**WORK INSTRUCTION:**
Output range, inclusive: from the line containing "You are a GUI" to the line containing "Image resolution: width=519". Restate those lines from the data below word for word and only those.
Segment Start: EXTRACTED MATERIAL
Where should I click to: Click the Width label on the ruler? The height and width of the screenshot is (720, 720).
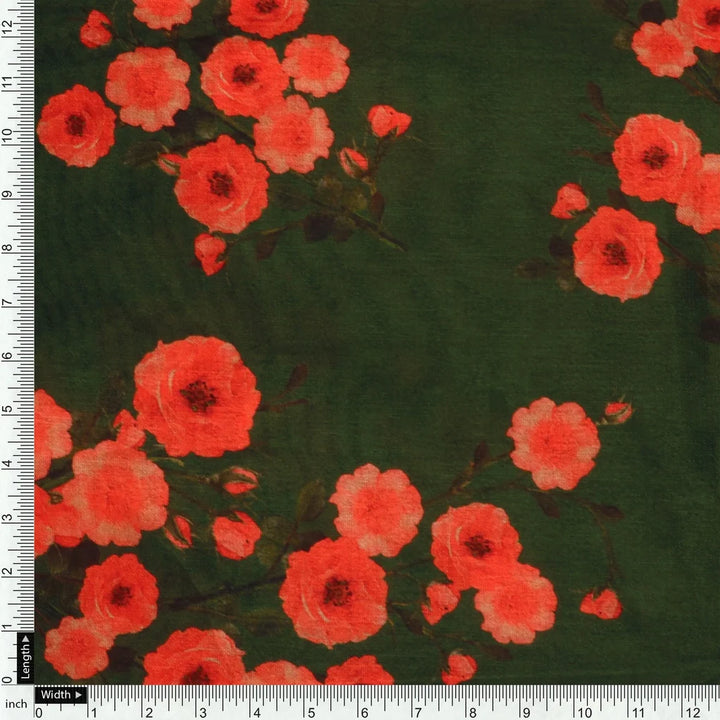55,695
Segment End: EXTRACTED MATERIAL
Segment Start: EXTRACTED MATERIAL
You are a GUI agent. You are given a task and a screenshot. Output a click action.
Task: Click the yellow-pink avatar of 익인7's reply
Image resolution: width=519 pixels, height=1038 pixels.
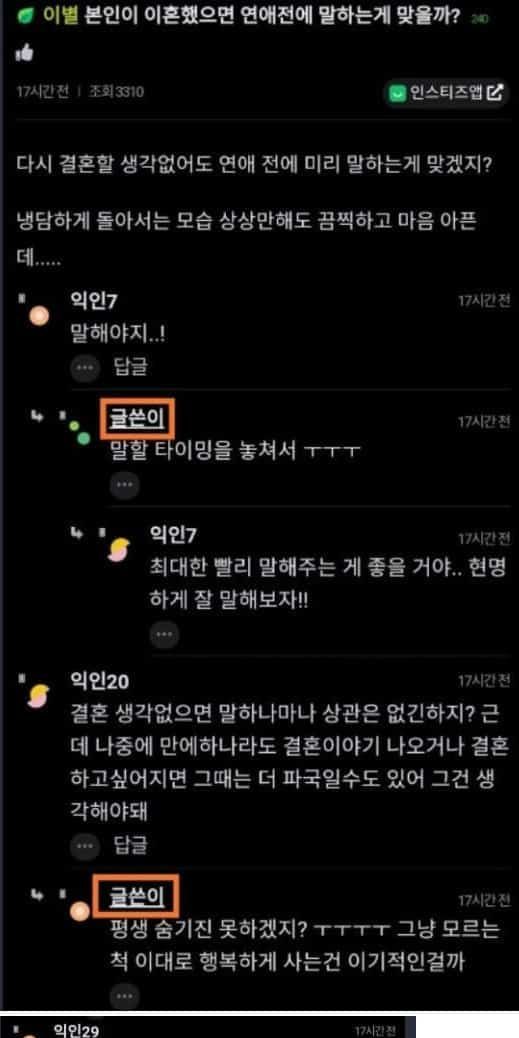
Segment End: EXTRACTED MATERIAL
**WRITTEN RESPONSE:**
You are a GUI agent. You are given a task and a screenshot. Output a click action.
Task: Click the yellow-pink avatar of 익인7's reply
Image resolution: width=519 pixels, height=1038 pixels.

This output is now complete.